According to the database, the US could have as much as 18.45GW of offshore wind capacity installed by the end of 2026, up from the 30MW operating today off Rhode Island.
The US has been stuck with just the Block Island project since the end of 2016. Almost three years after its much-lauded entry into the offshore wind sector, not a single new turbine has been added.
There has been plenty of action on the land however, with a number of states gearing up to go big on offshore. New York, Massachusetts, Connecticut, New Jersey, Maryland, and Virginia have approved projects, passed legislation, or procured capacity in a sign of confidence in the sector.
Meanwhile, some of the industry’s biggest developers have formed partnerships in an attempt to corner their share of the lucrative market.
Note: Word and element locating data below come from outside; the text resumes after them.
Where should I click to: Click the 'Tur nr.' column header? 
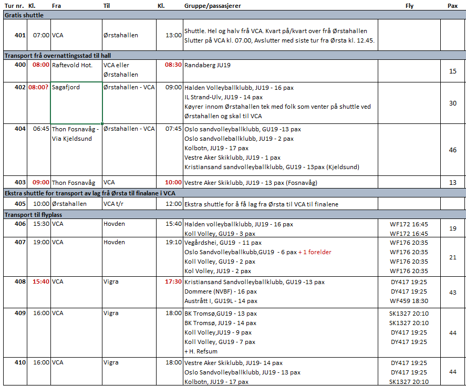click(13, 5)
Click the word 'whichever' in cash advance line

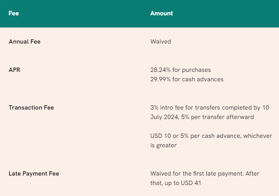click(257, 136)
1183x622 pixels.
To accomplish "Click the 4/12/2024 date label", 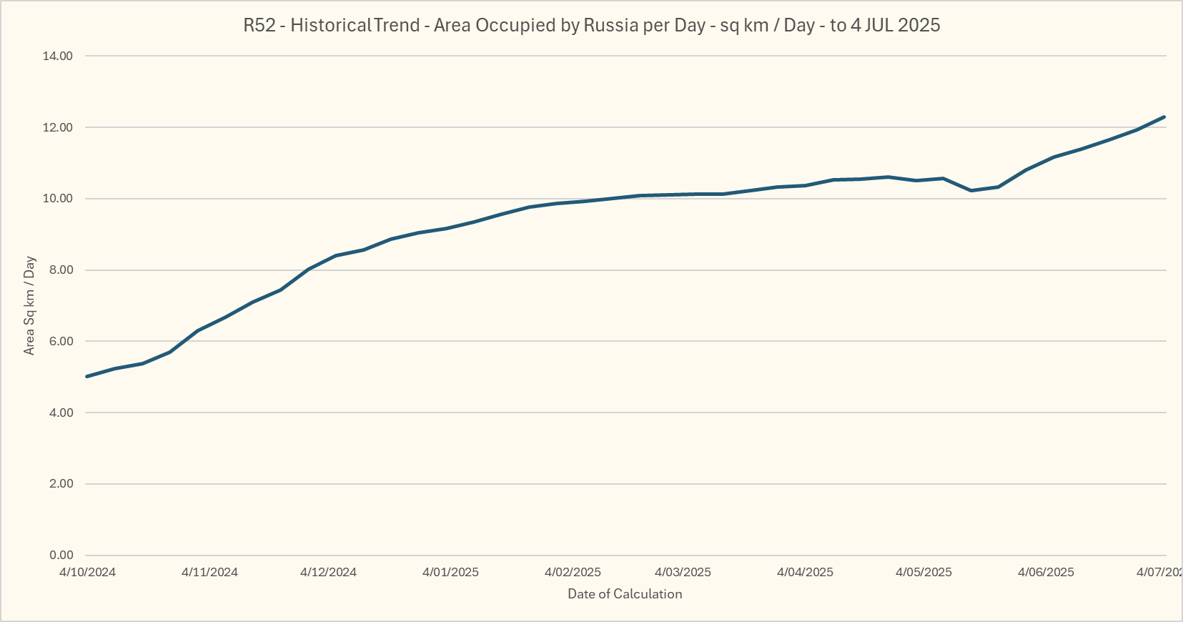I will (x=328, y=573).
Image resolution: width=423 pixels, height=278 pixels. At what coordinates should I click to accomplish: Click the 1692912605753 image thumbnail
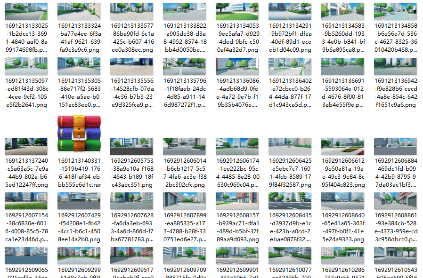click(132, 146)
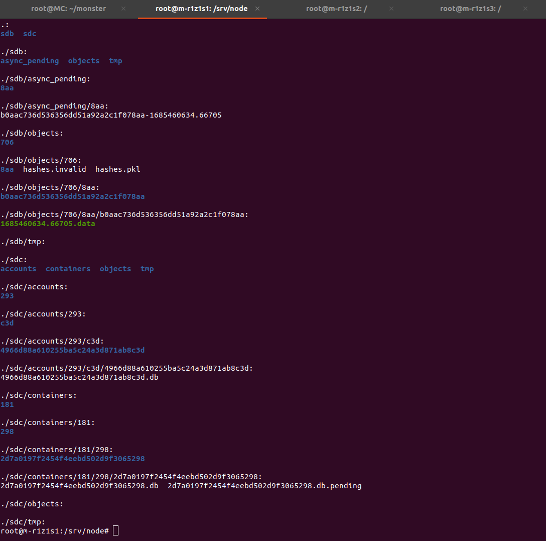The image size is (546, 541).
Task: Close the root@m-r1z1s2 tab
Action: [x=391, y=9]
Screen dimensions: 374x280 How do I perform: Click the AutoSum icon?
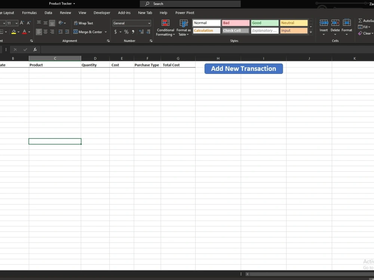(x=359, y=21)
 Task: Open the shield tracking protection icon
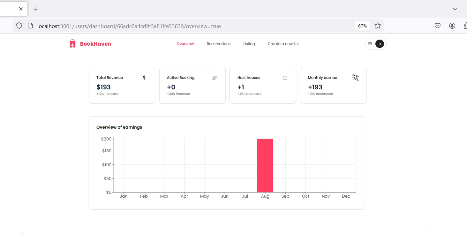19,26
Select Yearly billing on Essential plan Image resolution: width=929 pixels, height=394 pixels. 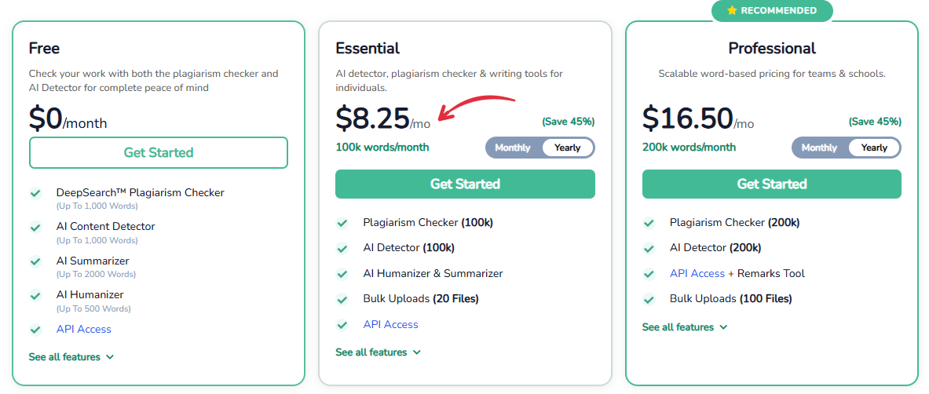click(x=567, y=148)
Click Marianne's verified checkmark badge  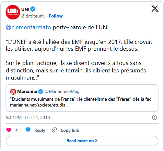(41, 92)
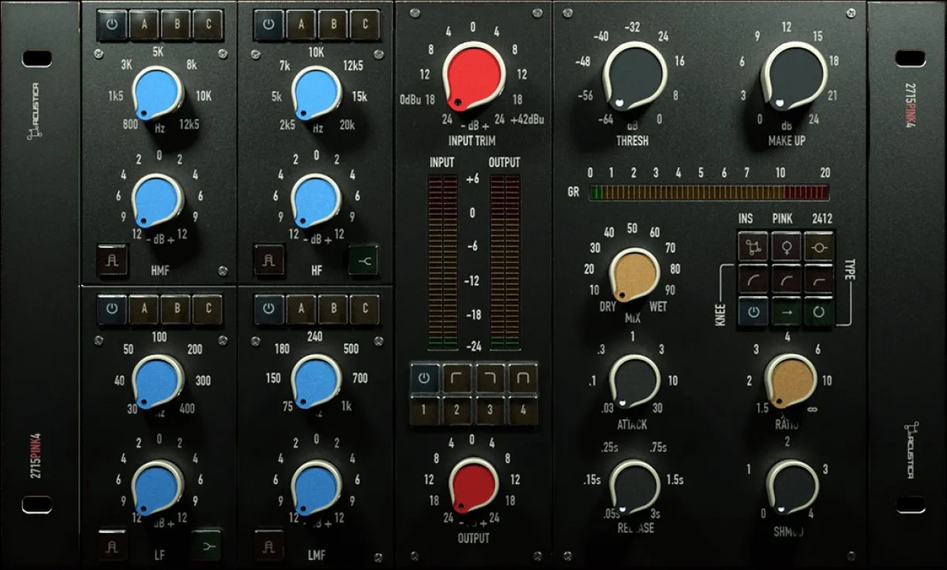The width and height of the screenshot is (947, 570).
Task: Click the red INPUT TRIM knob
Action: [x=474, y=75]
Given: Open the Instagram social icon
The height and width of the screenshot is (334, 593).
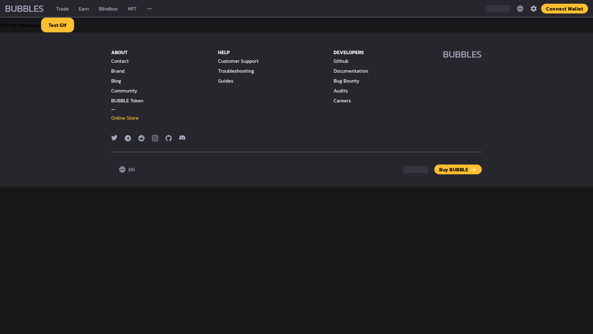Looking at the screenshot, I should tap(155, 138).
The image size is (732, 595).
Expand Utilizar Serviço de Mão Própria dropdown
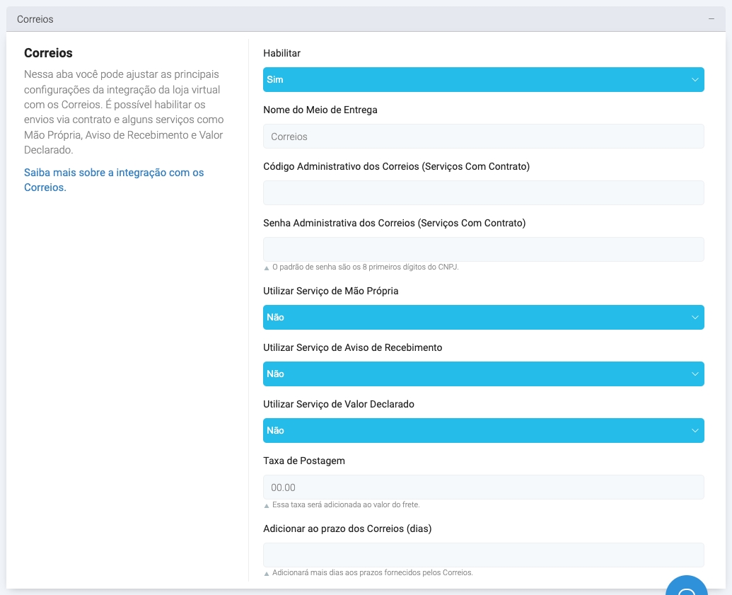pos(483,318)
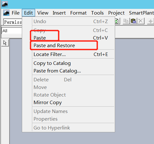Image resolution: width=154 pixels, height=144 pixels.
Task: Open the View menu
Action: (43, 13)
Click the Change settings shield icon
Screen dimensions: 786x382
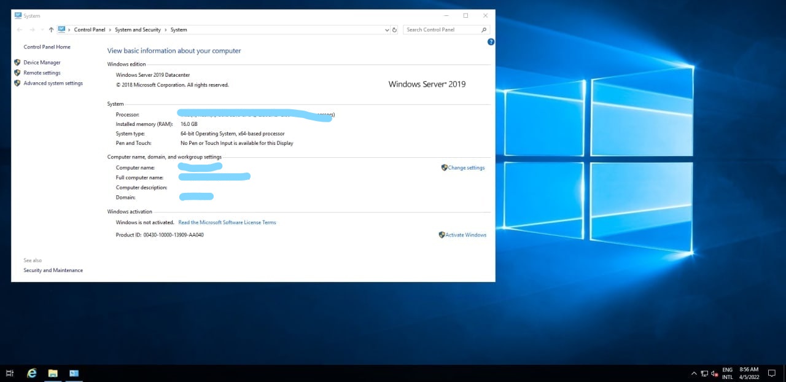(x=443, y=167)
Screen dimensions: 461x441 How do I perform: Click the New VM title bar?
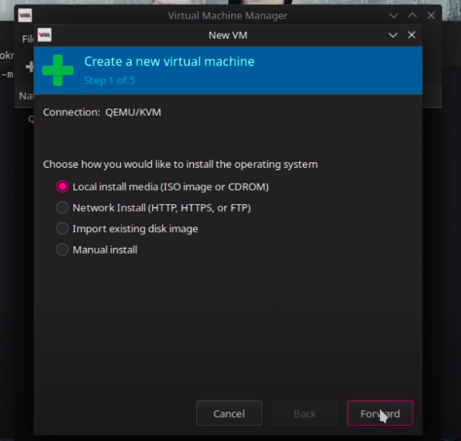228,35
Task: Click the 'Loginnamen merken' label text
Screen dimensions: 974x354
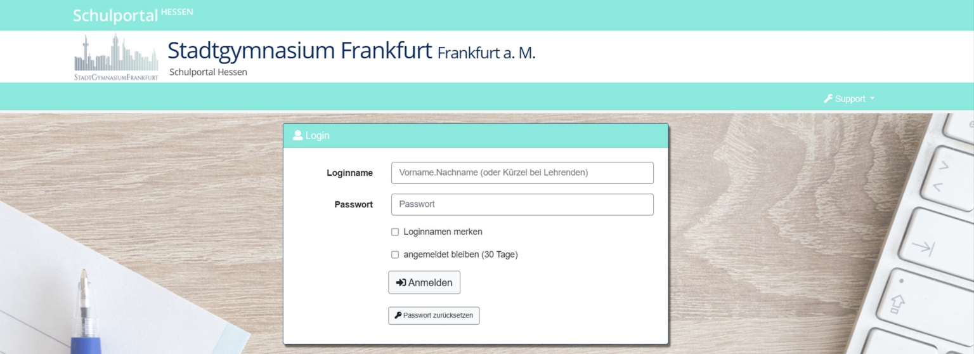Action: [x=443, y=232]
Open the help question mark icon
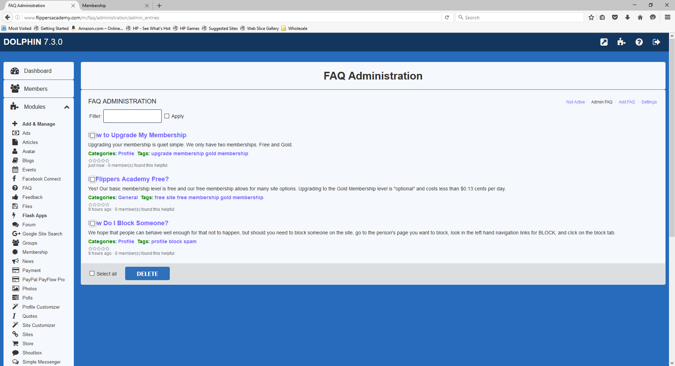This screenshot has height=366, width=675. click(639, 42)
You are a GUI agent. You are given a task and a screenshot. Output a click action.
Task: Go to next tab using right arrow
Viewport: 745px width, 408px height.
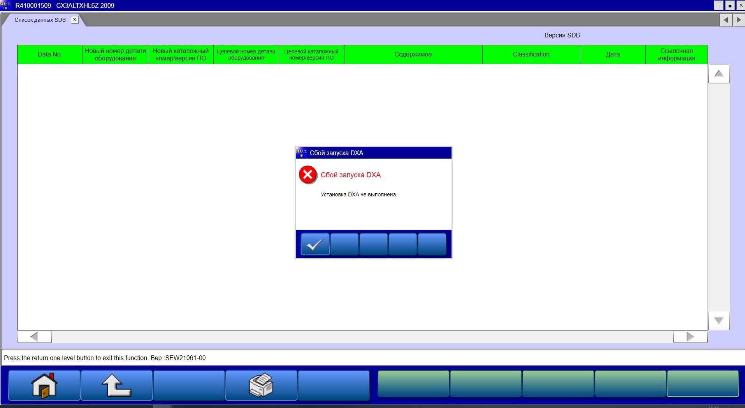738,20
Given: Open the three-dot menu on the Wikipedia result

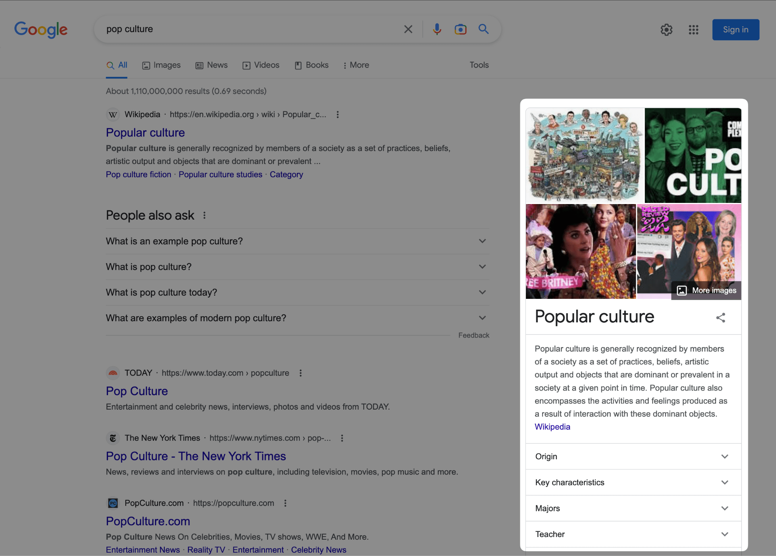Looking at the screenshot, I should (338, 114).
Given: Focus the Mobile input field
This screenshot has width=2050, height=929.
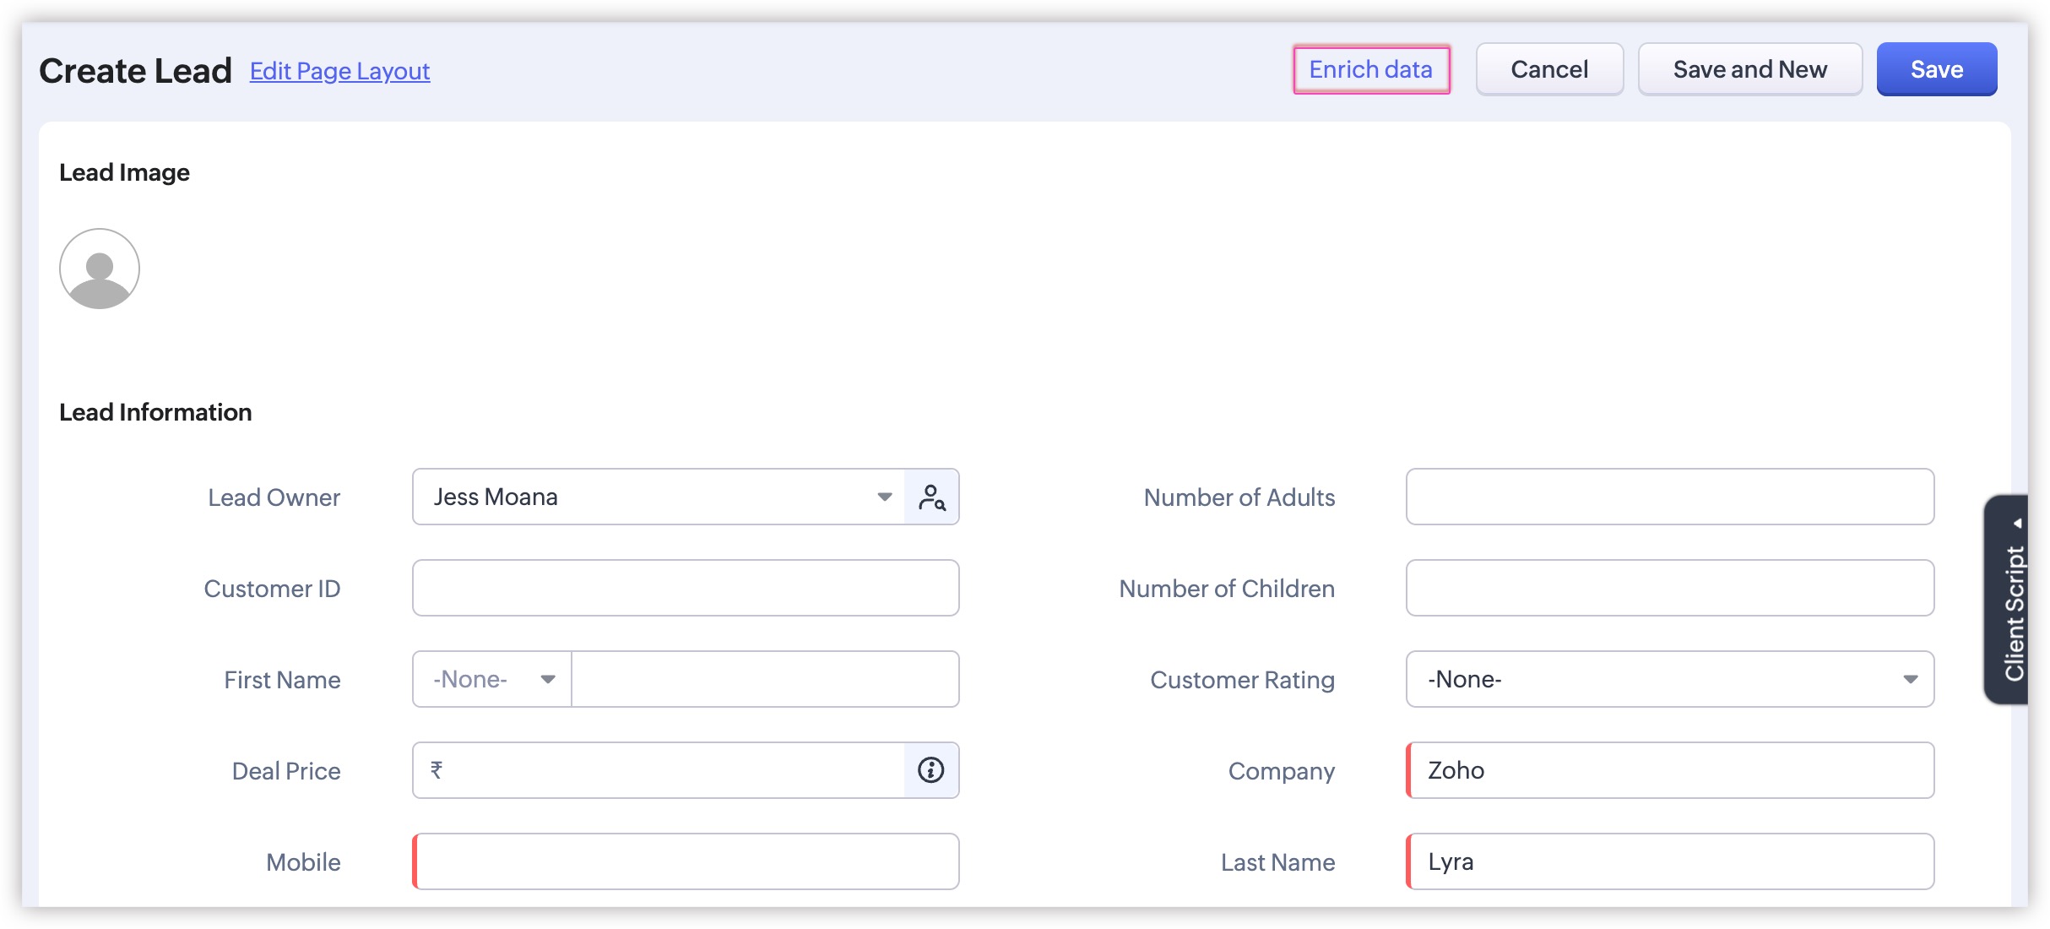Looking at the screenshot, I should [686, 861].
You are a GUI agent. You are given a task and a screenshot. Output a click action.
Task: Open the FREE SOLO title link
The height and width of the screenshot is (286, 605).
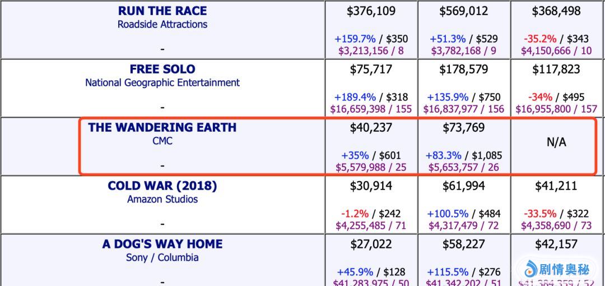(162, 70)
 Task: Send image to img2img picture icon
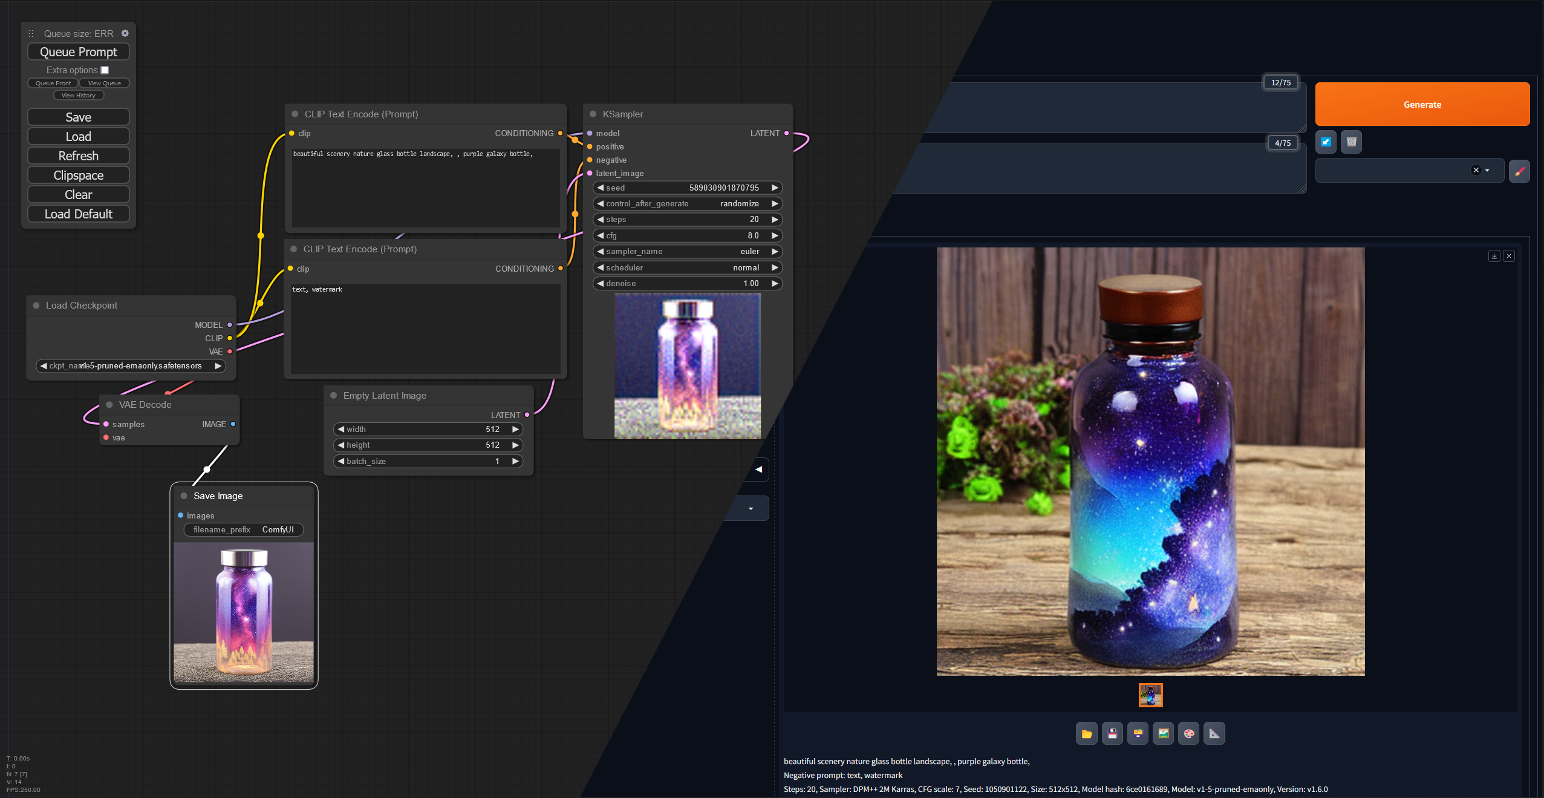[x=1163, y=734]
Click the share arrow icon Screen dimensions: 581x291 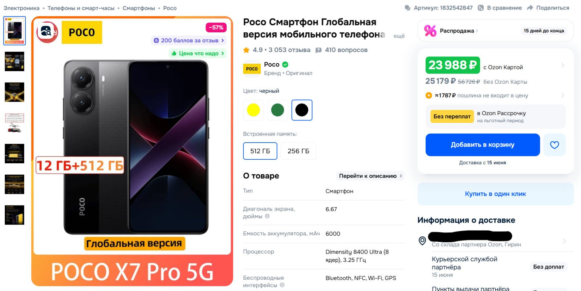(530, 8)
As with any competitive market framework, some of this capacity will not be built.
State budgets and transmission operators won’t be able to cope — but the tables do show the US is set for a rapid expansion and what a perfect world could create.
Massachusetts has got a march on the competition with a potential 7GW of capacity in development if the full capacity is realised.
New Jersey will also be an offshore wind powerhouse by 2026 — under current plans — with around 4.5GW of potential capacity if entirely fulfilled.
It shows the appetite is high in the US, even if permitting red tape, which has ended projects before, and is holding up sites now, remains constrictive.
That, along with the questions of grid integration, vessel supply and local supply chains will be top of the agenda at AWEA’s conference this week.